De Venecia’s program proposes to convert 50 percent of the debt-service receipts of lending institutions and multinational commercial banks into "equity development and anti-poverty projects that poor countries are undertaking to meet their national MDG goals over 2005-15."

The Philippines will present its proposed large-scale global debt-for-equity conversion to the United Nations next month, the Speaker said.

Quoting from Annan’s letter to him, De Venecia said the UN chief called his debt-for-equity proposal a "creative way of approaching the issue –and you may wish to share it widely."

"Your proposal to broaden the scale of debt swaps would help provide debt relief and release additional funds for financing sustainable activities that are key to achieving the Millennium Development Goals," he quoted the UN chief further.

De Venecia told a news conference that President Arroyo will submit the proposal to world leaders when she attends the UN Global Summit on Sept. 12-14 in New York City.

"This proposed debt relief is the first of its kind. It will be a Philippine initiative, and co-sponsored by the 99 other heavily indebted nations throughout the world," he said.

De Venecia said the proposal has also gained the support of Italian Prime Minister Silvio Berlusconi and the German government.

He said the Philippine proposal is "crucial and urgently necessary" given the fact that the 100 mostly heavily indebted nations service over $2.3 trillion in debt stock.

"Typically, debt-ridden states must sacrifice budget allocations for education, health care, housing and development projects in the name of fiscal responsibility and continued access to international capital markets," he said.

He said in the case of the Philippines, which has a foreign debt of roughly $55 billion, debt servicing will cost Filipinos at least P245 billion this year and more than P300 billion next year.

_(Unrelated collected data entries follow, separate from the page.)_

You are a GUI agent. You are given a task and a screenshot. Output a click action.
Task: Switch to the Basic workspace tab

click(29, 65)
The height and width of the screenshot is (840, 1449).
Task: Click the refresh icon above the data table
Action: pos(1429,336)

"We will be paying $4.5 billion in debt amortization on our foreign debt in 2005. If, say, half of this total amount were freed under our proposal, the Philippines would have the equivalent of P120 billion worth of anti-proverty projects - enough to ensure it is able to meet all its Millenium Development Goals (Whose principal objective is to cut world poverty by half in 2015)," he stressed.

He pointed out that the Philippine proposal does not call for debt condonation, debt moratorium or debt discount.

"What we propose to the Paris Club, the G-8 countries, the international Monetary Fund-World Bank, regional development banks like the Asian Development Bank, and commercial banks is that they convert 50 percent of their debt service receipts into equity in development and anti-poverty projects," he said.

He added that such projects can include reforestation, mass housing, energy development, eco-tourism, irrigation, food production, and wealth-creation undertakings.

De Venecia revealed that he will address a world conference of heads of parliament at the UN on Sept 9, during which he will seek support for the Philippine debt relief initiative.

After the UN conference, he will submit the proposal to the IMF-World Bank upon the latter’s invitation, he said.

"If the global community is to realize its Millenium Development Goals vision of halving the number of the world’s poor in 10 years, it will need the concerted action of the richest nations. We offer this large-scale debt-equity investments program as a strategy that will bring rich and poor nations together to begin to defeat global poverty and achieve the goals of development," he said.